- From: Jonathan Marsh <jonathan@wso2.com>
- Date: Thu, 22 Feb 2007 16:44:03 -0800
- To: "'Jonathan Marsh'" <jonathan@wso2.com>, "'Youenn Fablet'" <youenn.fablet@crf.canon.fr>, "'keith chapman'" <keithgchapman@gmail.com>
- Cc: "'www-ws-desc'" <www-ws-desc@w3.org>
BTW, this includes an answer to QUESTION 4, and is recorded as issue CR157
[1].
[1] http://www.w3.org/2002/ws/desc/5/cr-issues/#CR157.
Jonathan Marsh - http://www.wso2.com - http://auburnmarshes.spaces.live.com
> -----Original Message-----
> From: Jonathan Marsh [mailto:jonathan@wso2.com]

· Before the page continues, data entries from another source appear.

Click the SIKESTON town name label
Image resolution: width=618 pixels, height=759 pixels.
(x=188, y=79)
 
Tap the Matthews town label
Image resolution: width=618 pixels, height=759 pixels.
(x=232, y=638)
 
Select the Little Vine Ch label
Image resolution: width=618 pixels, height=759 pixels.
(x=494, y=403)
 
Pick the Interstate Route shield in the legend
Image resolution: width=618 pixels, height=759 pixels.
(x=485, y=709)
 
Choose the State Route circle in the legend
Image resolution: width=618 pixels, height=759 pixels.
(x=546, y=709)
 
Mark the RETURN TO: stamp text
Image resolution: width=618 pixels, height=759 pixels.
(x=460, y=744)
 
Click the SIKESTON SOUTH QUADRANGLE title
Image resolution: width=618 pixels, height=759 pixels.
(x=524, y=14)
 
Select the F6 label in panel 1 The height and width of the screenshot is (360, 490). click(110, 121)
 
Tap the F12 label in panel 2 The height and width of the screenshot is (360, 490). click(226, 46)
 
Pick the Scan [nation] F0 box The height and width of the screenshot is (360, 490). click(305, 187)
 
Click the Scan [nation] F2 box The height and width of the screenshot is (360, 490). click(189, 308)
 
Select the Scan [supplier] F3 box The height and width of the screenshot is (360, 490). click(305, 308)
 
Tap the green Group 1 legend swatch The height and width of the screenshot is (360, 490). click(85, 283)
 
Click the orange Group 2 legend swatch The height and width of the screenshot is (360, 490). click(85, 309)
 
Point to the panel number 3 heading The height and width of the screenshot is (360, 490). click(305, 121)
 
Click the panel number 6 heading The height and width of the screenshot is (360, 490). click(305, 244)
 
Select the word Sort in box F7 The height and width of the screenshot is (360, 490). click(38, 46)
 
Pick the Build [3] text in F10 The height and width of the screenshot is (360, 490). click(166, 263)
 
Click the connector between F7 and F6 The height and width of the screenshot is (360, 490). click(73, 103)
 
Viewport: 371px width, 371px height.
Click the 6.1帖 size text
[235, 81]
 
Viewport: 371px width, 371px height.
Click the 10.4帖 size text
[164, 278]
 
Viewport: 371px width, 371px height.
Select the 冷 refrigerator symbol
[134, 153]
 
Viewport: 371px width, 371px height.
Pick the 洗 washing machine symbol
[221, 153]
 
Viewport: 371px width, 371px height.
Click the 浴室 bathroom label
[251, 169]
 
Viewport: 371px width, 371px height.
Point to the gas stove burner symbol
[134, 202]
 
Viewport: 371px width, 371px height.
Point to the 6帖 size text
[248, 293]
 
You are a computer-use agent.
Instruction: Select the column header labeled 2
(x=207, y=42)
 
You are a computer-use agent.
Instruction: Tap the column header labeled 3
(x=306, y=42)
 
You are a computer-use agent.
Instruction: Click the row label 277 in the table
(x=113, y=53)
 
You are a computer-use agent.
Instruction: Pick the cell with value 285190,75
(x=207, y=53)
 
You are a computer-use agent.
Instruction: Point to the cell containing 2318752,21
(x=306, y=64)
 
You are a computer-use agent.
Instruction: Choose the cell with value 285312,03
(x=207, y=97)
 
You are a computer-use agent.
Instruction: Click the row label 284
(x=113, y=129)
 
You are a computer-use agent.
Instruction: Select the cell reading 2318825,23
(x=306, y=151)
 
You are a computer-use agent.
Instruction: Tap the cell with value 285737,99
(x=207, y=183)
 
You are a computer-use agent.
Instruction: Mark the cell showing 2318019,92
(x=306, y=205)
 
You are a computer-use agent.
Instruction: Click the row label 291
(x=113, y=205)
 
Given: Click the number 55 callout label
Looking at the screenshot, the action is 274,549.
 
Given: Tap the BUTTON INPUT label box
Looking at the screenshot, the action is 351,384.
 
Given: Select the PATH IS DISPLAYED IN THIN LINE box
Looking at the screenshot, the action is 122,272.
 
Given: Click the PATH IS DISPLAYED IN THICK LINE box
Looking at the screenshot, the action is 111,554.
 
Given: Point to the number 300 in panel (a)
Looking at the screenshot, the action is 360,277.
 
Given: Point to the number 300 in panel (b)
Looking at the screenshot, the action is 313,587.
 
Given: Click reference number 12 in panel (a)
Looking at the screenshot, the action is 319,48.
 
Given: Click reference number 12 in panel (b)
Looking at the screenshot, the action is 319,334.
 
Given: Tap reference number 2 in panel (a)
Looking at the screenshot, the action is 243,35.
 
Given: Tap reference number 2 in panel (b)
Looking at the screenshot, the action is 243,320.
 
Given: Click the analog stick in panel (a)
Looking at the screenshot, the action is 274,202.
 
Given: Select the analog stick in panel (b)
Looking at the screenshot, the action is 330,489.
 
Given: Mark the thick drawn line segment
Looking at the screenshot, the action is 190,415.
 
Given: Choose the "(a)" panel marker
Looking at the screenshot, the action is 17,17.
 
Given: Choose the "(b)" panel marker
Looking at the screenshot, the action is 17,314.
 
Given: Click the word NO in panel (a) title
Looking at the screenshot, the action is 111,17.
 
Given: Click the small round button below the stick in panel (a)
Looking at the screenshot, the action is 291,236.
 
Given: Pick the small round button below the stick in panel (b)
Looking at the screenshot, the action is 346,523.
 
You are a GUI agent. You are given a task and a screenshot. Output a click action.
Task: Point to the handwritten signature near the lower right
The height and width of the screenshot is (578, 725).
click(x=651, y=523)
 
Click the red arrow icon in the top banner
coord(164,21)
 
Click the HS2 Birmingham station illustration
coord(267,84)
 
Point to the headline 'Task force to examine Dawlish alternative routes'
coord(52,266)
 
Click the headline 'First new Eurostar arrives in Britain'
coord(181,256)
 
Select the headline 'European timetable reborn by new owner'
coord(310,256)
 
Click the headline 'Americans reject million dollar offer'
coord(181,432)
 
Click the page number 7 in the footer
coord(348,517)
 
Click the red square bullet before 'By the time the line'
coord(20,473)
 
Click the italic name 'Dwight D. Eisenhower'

> Sent: Thursday, February 22, 2007 4:33 PM
> To: 'Jonathan Marsh'; 'Youenn Fablet'; 'keith chapman'
> Cc: 'www-ws-desc'
> Subject: [QUESTION 5] Are ";" and "=" harmful characters before the "?"
> (was: RE: LocationTemplate-1G test)
>
> Summary:
> - Add "&" to the pre-? encoding rule exclusion set.
> - There are lots of esoteric ways to abuse templates to create
> malformed URIs. I think we should avoid that slippery slope.
>
> Analysis:
>
> Looking again at RFC 3986 [1], a path segment is defined as:
>
> segment = *pchar
> segment-nz = 1*pchar
> segment-nz-nc = 1*( unreserved / pct-encoded / sub-delims / "@" )
> ; non-zero-length segment without any colon ":"
>
> pchar = unreserved / pct-encoded / sub-delims / ":" / "@"
>
>
> pct-encoded = "%" HEXDIG HEXDIG
>
> unreserved = ALPHA / DIGIT / "-" / "." / "_" / "~"
>
> sub-delims = "!" / "$" / "&" / "'" / "(" / ")"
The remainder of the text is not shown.